I'm trying to code a parallel version of a simple algorithm that takes a point and a list of point and find which is the point of the list closer to the first one, to compare execution times with the serial version. The problem is that running the parallel version needs more than 1 minute, while the serial version need around 1 seconds.

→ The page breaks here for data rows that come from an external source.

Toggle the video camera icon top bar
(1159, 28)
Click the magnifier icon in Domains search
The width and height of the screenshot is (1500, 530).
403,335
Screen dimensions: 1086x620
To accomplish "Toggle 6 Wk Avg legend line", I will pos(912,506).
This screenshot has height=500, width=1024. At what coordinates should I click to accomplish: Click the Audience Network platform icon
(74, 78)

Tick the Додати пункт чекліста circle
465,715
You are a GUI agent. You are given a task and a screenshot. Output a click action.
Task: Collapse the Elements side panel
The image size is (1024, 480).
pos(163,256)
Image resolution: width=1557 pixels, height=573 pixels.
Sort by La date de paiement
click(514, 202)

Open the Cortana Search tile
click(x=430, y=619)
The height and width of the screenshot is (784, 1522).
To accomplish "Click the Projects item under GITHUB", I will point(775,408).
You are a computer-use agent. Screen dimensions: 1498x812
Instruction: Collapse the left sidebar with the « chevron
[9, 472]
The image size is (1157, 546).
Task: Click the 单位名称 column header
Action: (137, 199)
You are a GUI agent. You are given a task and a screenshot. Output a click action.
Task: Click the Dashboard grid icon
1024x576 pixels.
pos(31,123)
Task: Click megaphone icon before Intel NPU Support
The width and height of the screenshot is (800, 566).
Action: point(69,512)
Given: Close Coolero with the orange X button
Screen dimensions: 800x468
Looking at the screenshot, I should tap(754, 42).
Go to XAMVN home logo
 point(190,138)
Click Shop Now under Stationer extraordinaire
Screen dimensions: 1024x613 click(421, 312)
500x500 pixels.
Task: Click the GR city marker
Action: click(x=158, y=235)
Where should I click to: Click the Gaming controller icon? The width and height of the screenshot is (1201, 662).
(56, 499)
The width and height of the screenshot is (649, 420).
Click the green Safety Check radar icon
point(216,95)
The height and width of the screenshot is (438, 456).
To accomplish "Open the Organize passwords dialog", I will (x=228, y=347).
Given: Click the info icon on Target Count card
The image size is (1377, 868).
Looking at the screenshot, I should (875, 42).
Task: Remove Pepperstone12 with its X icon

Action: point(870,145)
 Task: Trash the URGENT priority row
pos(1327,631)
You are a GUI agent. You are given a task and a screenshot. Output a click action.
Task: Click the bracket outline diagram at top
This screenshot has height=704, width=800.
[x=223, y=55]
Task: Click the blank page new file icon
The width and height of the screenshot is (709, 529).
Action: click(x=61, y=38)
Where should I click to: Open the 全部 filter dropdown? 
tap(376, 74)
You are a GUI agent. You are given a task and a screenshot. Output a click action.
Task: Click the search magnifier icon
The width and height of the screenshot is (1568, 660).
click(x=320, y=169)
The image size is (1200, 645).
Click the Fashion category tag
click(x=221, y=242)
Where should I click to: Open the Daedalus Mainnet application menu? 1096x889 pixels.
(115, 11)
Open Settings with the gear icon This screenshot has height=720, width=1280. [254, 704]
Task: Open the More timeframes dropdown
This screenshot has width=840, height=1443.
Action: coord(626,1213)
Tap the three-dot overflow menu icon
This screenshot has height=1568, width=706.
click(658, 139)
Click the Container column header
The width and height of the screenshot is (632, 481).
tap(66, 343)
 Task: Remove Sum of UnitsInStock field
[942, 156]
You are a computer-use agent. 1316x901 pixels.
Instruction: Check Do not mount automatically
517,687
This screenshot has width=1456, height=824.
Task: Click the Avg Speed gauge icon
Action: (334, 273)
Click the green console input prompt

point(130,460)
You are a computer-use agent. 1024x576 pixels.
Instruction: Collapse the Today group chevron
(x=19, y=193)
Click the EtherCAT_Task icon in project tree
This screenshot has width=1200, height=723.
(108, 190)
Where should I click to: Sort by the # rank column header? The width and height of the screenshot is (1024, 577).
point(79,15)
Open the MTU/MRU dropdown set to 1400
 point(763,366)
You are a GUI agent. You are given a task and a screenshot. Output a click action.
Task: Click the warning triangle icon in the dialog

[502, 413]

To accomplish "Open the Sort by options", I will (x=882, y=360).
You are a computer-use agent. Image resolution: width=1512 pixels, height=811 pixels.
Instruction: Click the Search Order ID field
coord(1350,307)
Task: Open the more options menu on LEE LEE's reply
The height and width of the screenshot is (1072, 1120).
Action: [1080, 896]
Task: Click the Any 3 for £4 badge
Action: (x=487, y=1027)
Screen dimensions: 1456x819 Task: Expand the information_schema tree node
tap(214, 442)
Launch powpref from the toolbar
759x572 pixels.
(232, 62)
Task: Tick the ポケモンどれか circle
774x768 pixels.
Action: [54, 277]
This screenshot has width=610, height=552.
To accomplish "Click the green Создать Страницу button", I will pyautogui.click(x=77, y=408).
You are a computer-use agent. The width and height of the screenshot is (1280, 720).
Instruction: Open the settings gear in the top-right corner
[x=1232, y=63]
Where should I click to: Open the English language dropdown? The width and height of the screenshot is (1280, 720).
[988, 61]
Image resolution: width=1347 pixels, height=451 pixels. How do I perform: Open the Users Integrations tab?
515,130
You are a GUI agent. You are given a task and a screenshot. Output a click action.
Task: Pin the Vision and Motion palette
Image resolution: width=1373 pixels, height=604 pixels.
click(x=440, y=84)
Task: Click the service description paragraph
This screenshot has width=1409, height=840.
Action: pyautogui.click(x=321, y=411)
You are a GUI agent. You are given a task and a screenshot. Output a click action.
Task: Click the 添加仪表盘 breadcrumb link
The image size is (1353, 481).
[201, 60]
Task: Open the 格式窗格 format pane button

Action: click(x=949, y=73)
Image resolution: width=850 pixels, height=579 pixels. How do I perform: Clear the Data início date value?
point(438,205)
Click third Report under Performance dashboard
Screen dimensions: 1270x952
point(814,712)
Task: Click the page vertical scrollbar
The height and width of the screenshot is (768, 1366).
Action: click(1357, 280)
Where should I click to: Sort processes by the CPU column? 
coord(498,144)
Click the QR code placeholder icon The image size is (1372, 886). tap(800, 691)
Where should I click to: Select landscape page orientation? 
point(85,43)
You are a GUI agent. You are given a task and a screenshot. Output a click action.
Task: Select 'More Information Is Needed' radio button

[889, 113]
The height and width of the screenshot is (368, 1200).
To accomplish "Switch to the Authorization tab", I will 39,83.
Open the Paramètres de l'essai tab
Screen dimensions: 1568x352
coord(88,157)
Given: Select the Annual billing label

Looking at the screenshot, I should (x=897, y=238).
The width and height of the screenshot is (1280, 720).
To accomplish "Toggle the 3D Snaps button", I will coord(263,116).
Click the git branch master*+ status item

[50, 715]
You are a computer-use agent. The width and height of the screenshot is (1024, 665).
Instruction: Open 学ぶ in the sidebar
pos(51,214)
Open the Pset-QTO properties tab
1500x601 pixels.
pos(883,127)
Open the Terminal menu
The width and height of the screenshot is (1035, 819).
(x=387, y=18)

To be sure that the parallelism effect is noticeable I'm testing the code using a list of around 12 millions of points.
My cpu details:
- Model name: Intel(R) Core(TM) i5-4210U CPU @ 1.70GHz
- CPU(s): 4
Here are the two versions:
Common part:
type Point struct {
X float64
Y float64
}
func dist(p, q Point) float64 {
return math.Sqrt(math.Pow(p.X-q.X,2)+math.Pow(p.Y-q.Y,2))
}
Sequential function:
func s_argmin(p Point, points_list []Point, i,j int)(int){
best := 0
d := dist(p, points_list[0])
var new_d float64
for k:=i;k<j+1;k++{
new_d = dist(p, points_list[k])
if new_d < d{
d = new_d
best = k
}
}
return best
}
Parallel function:
func p_argmin(p Point, points_list []Point, i,j int)(int){
if i==j{
return i
}else{
mid := int((i+j)/2)
var argmin1, argmin2 int
c1 := make(chan int)
c2 := make(chan int)
go func(){
c1 <- p_argmin(p, points_list, i, mid)
}()
go func(){
c2 <- p_argmin(p, points_list, mid+1, j)
}()
argmin1 = <- c1
argmin2 = <- c2
close(c1)
close(c2)
if dist(p,points_list[argmin1])<dist(p,points_list[argmin2]){
return argmin1
}else{
return argmin2
}
}
}
I also tried to limit parallelism, with a optimized function that execute the parallel version of the function only when the input size (j-i) is greater than a value, but the serial version is always the faster one.
How can improve the result of the parallel version?